Total post-operative analgesia consumption
total dose and type of analgesic medication given in mg within the first 24 hour starting from admission to recovery room.
Post-operative nausea and vomiting
when a patients experience at least one episode of either nausea or vomiting within 24 hours
in voluntary repetitive activity of skeletal muscle
Failed TAP block
when the NRS score is ≥ 4 at 4th hour post procedure.
Lost follow up
any follow up followed for less than 24 hour for any reason.
Sample size and sampling technique
The sample size was calculated from the data of the primary outcome in a preceding pilot study using all outcome variables. Time to first analgesic request was used to estimate the sample size because it gave us the largest sample size .A priori power analysis for a one-way ANOVA with 3 groups was conducted in G*Power (using version 184.108.40.206) to determine sample size using an alpha = 0.05, a power of 0.80. In order to ensure a minimum of 78 patients needed, an additional 9 patients (≈ 10%) were added as attrition rate.
From situational analysis about 130 patients are estimated to take TAP block with dexamethasone or alone during the study period in the two hospitals. Proportional allocation to size (PAS) were determined from these 130 patients, 87 participants were recruited with the probability of about 66%. By considering the consecutive TAP block with dexamethasone or alone, data collection was made on 2 patients for every 3 patients who underwent elective CS under spinal anesthesia and took TAP block with dexamethasone and alone. From number 1 to 3, one number was selected by lottery method which was used for exclusion for consecutive patient in all groups until the required sample size is reached.
Data processing and analysis
Data were entered and analyzed by SPSS Version 20. The data were tested for normality using histogram and Shapiro–Wilk normality test and homogeneity of variance by Levene’s test. Normally distributed and continuous data were analyzed using one way analysis of variance (ANOVA) with post hoc analysis for multiple tests and non-normally distributed data were analyzed using kuruska-walih H rank test with pairwise comparison. Time to first analgesic request was analyzed using Life table, log rank Kaplan–Meier survival curves.

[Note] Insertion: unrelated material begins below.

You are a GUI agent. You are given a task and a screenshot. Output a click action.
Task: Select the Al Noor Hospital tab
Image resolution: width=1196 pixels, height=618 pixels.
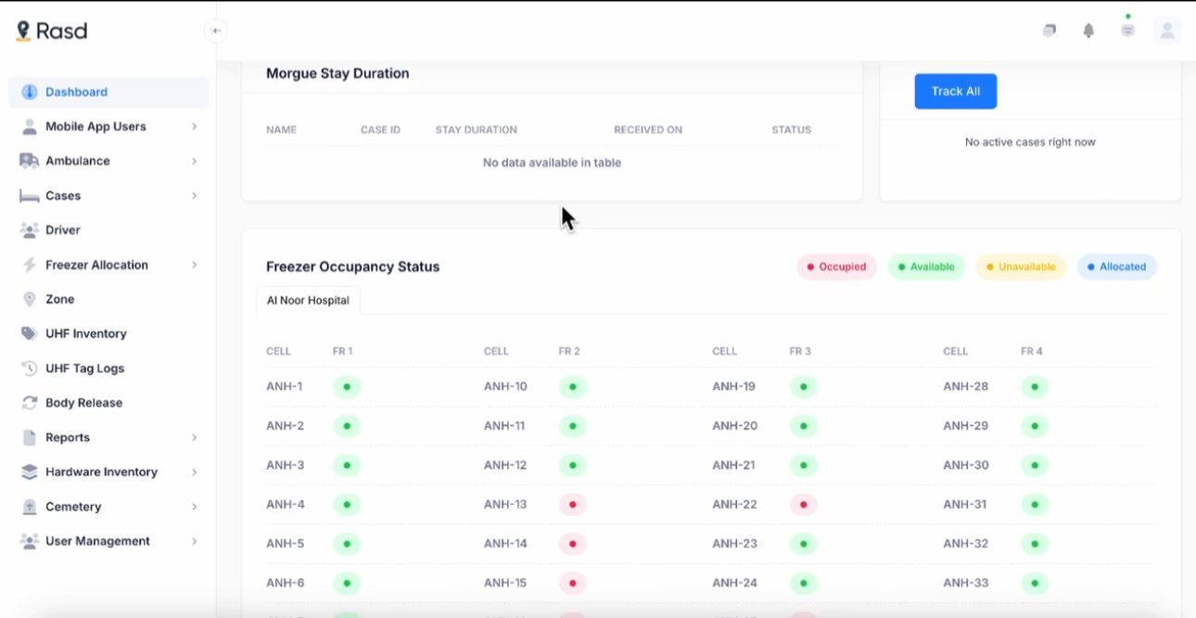pyautogui.click(x=308, y=300)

The comparison of categorical variable was analyzed using Pearson chi-square test. Data were presented as mean ± SD for normally distributed, median ± IQR (25th–75th percentile) and mean rank for non normally distributed data (decision was made by visual inspection of box plot) and categorical data were presented as numbers and frequencies (percentages). P-values < 0.05 were considered statistically significant.